Garret Sern, EDUCAUSE policy staff

As colleges and universities seek to provide ubiquitous Internet access and other network services for their faculty and students, service provider liability comes to the forefront as a major technology policy topic. Your institution will likely be presented with a liability issue sometime soon, if it has not already.

In recent years some confusion has arisen about whether colleges and universities fall within the same category as commercial Internet Service Providers (ISPs). The precise answer to that question depends on the regulatory and legislative context. The line of analysis used by the Federal Communications Commission for ISPs is long and tortured and is influenced by a historical separation between enhanced service providers and telecommunication carriers (a model endangered somewhat by Internet Protocol telephony). Meanwhile Congress has for the most part defined ISPs very broadly. In general, colleges and universities appear likely to be swept in with other service providers in any legislation that seeks to affect ISPs.

Two recent congressional actions showcase how colleges and universities may find themselves either (1) receiving beneficial protections from liability or (2) being increasingly drawn into the legal morass of this new communications medium. Both pieces of legislation define the category of network service providers broadly: colleges and universities that provide Internet services appear to fall within the universe of ISPs affected by the legislation.

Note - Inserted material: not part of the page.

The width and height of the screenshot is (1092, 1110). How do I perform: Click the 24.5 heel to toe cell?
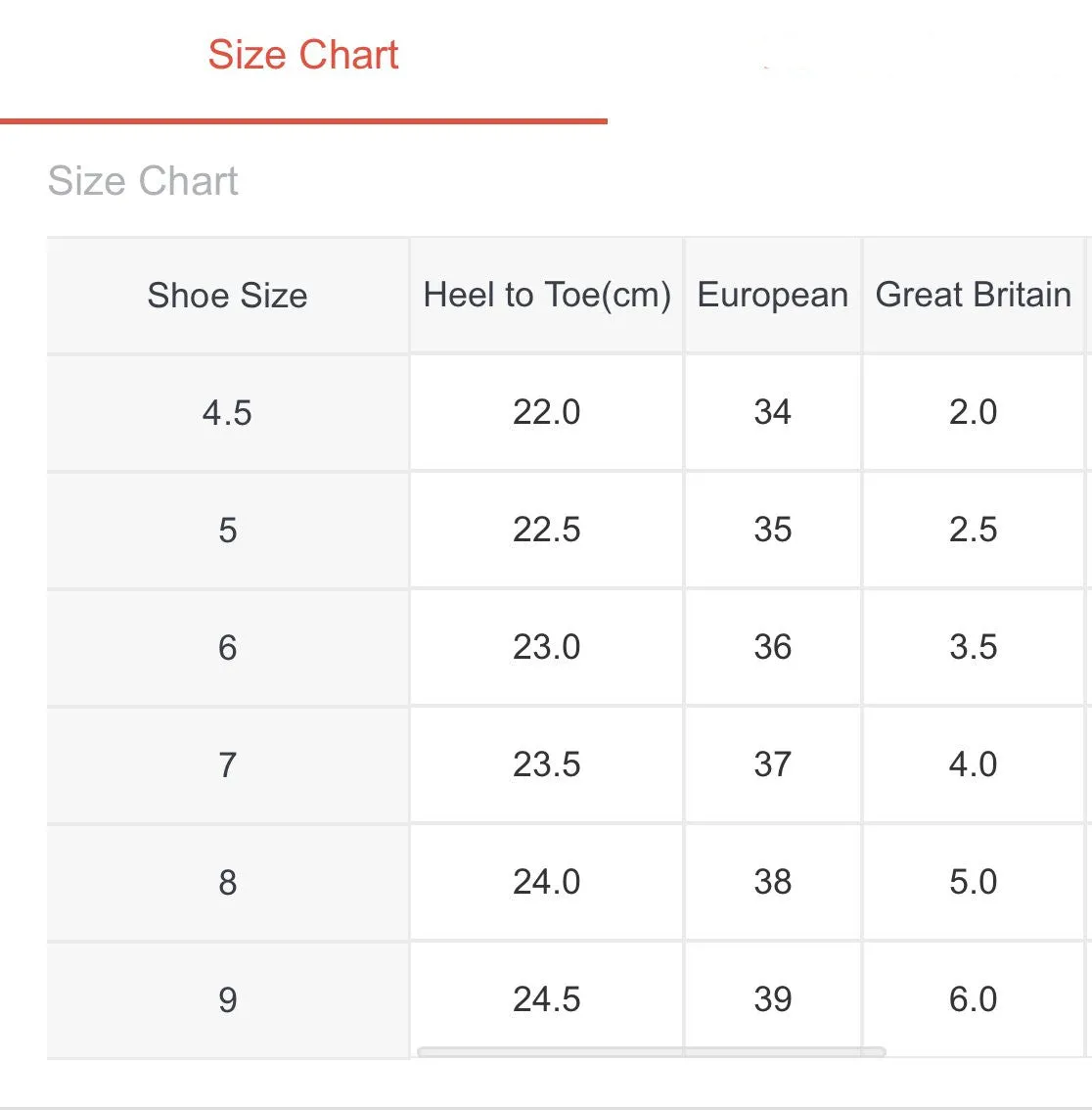pos(546,1000)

Service Provider Liability and the DMCA

Title II of the recently enacted Digital Millennium Copyright Act (DMCA) includes infringement liability exemptions for online service providers (OSPs). The definition of "online service provider" in the context of the OSP copyright liability is extremely broad: "a provider of online services or network access, or the operator of facilities therefor."

Specifically, the DMCA exempts a service provider from any legal liability for copyright infringement conducted by customers using its network as long as the service provider "does not have actual knowledge that the material or an activity using the material on the system or network is infringing" and, "upon obtaining such knowledge or awareness, acts expeditiously to remove, or disable access to, the material."

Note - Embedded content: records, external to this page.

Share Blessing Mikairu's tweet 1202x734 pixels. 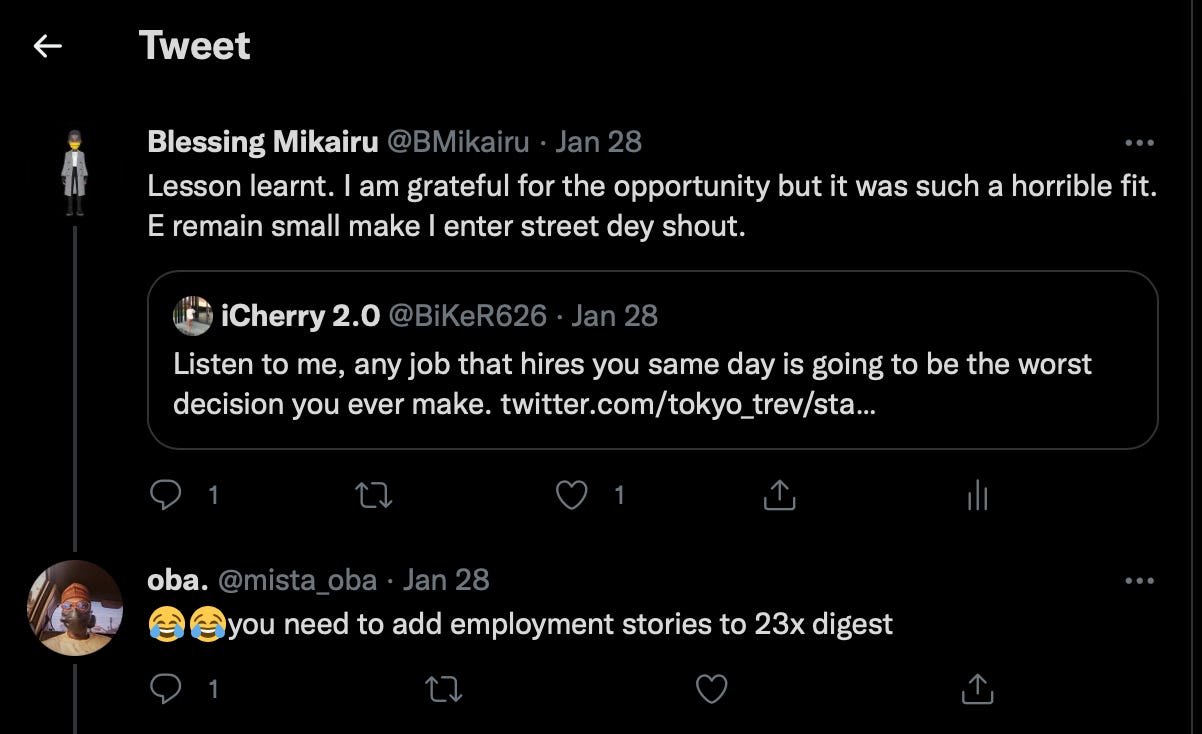(x=779, y=494)
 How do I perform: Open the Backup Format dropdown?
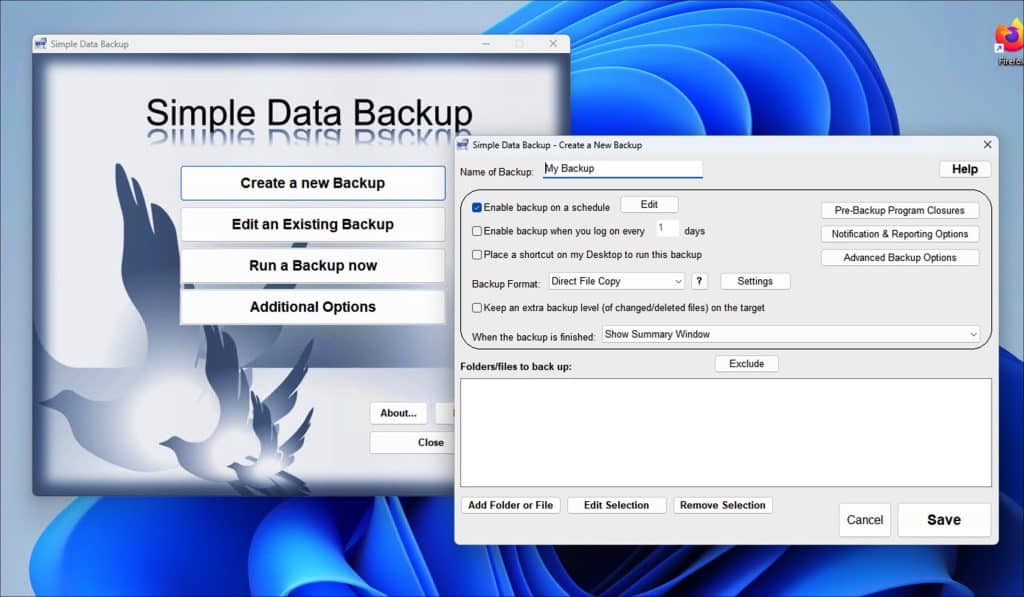(x=617, y=281)
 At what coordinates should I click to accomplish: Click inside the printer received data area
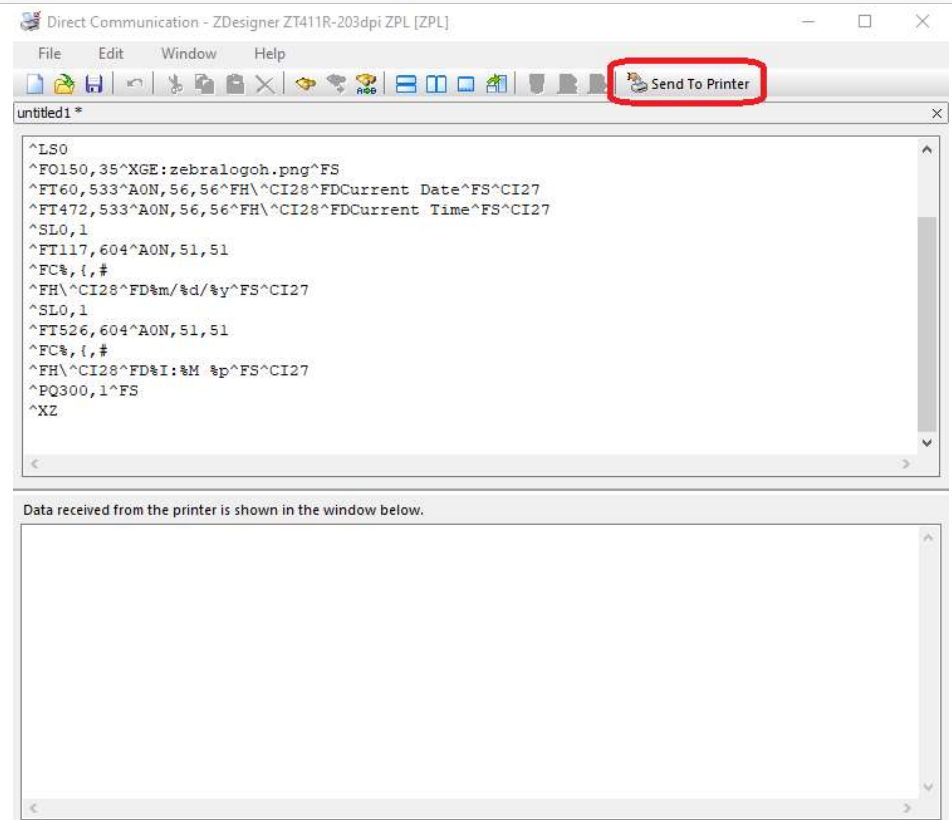[470, 660]
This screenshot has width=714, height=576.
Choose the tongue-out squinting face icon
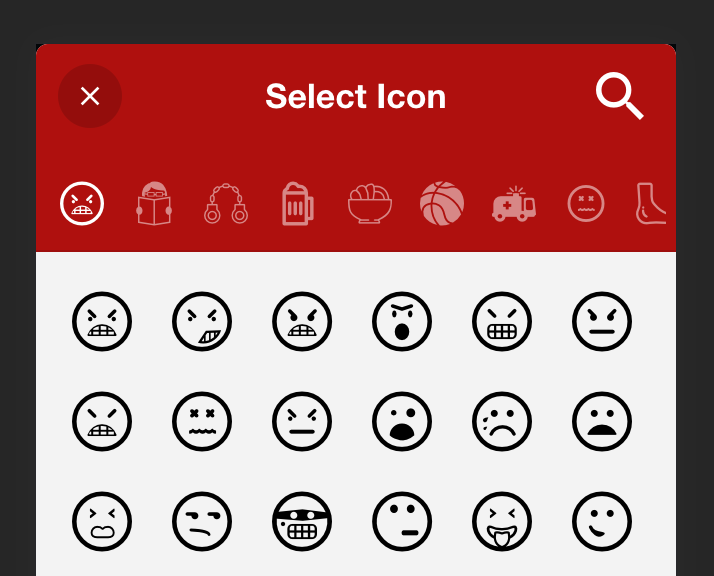click(x=502, y=521)
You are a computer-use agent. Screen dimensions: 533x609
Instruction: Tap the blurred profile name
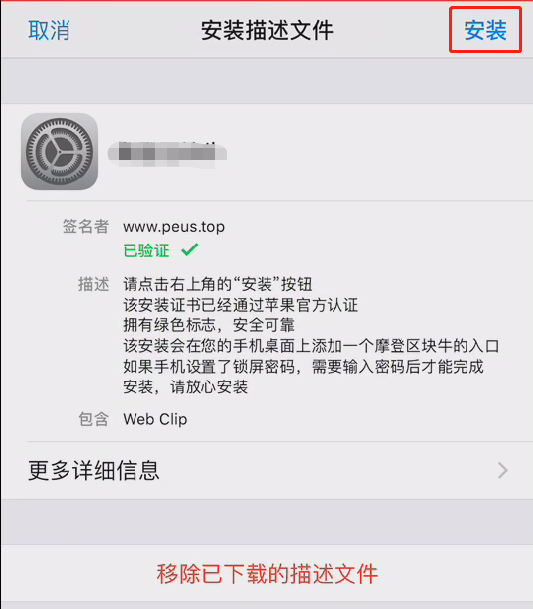(167, 154)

The new law and regulations do not require service providers to monitor their networks for infringing material. The law requires only that the providers have a contact person and a mechanism in place to comply with "takedown" requirements on receiving written notification -- from a copyright owner or the owner's authorized designated agent -- that copyright infringement has occurred.

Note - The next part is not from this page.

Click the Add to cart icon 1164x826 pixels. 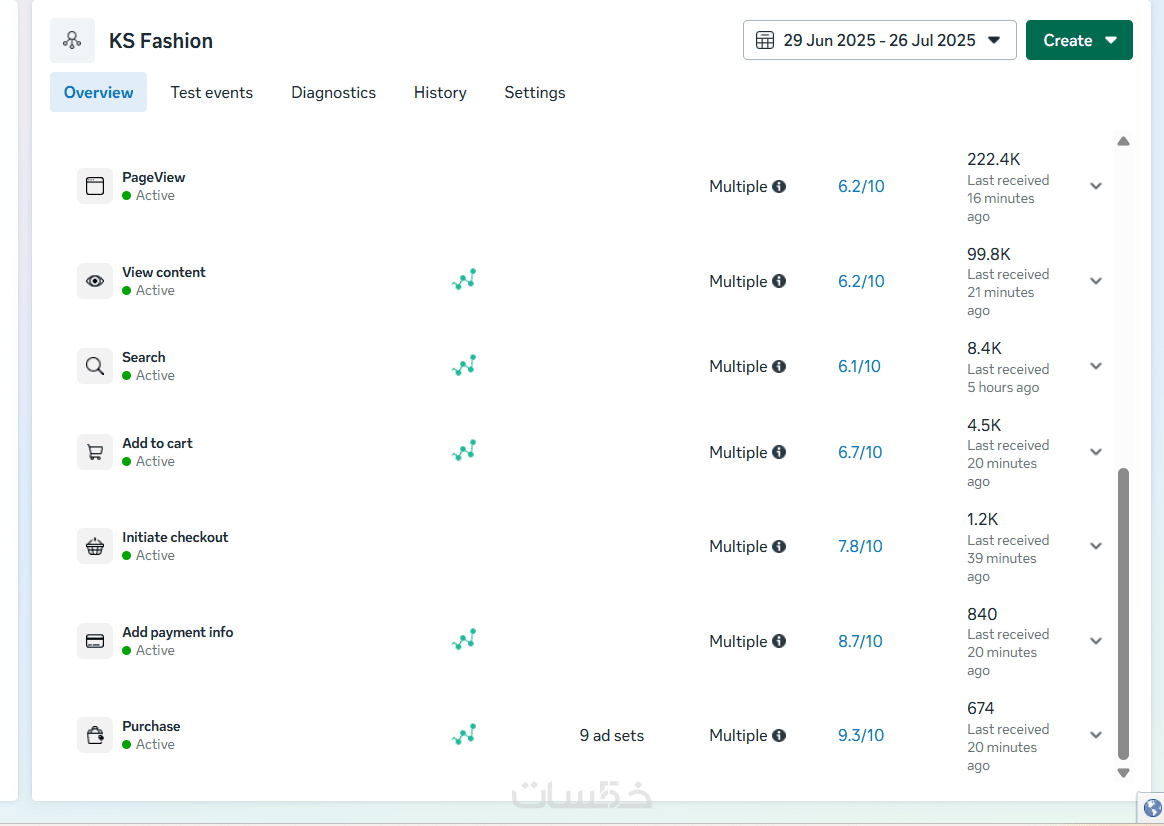pos(95,452)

The U.S. Copyright Office recently released a notice of public inquiry intended to solicit public comment on the current system and is expected to issue a ruling on permanent procedures for taking advantage of the liability protection provisions in Title II of the DMCA. In the interim, the Copyright Office requires service providers to take certain steps to be eligible for the liability exemptions contained in Title II of the DMCA. A service provider must designate an agent who will receive notifications of claimed infringement. This information must be supplied to the Copyright Office (along with a $20 fee) and must be posted on the service provider's Web site. The service provider must also develop and post a policy for terminating accounts of repeat offenders and must provide network users with information about copyright laws.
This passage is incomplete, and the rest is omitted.